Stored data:
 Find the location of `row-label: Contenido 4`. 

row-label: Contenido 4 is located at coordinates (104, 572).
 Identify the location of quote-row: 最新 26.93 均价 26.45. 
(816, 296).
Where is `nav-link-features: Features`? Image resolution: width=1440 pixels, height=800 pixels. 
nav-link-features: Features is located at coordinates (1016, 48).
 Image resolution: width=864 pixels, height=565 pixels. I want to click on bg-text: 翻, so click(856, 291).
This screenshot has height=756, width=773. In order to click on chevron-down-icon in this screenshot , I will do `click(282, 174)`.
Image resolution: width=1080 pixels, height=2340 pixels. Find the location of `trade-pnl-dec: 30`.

### Task directions:
Copy the lines of the data exactly as they appear, from the start of the data through the line that contains "(816, 296).", inclusive.

### Solution for this problem:
 Find the location of `row-label: Contenido 4`. 

row-label: Contenido 4 is located at coordinates (104, 572).
 Identify the location of quote-row: 最新 26.93 均价 26.45. 
(816, 296).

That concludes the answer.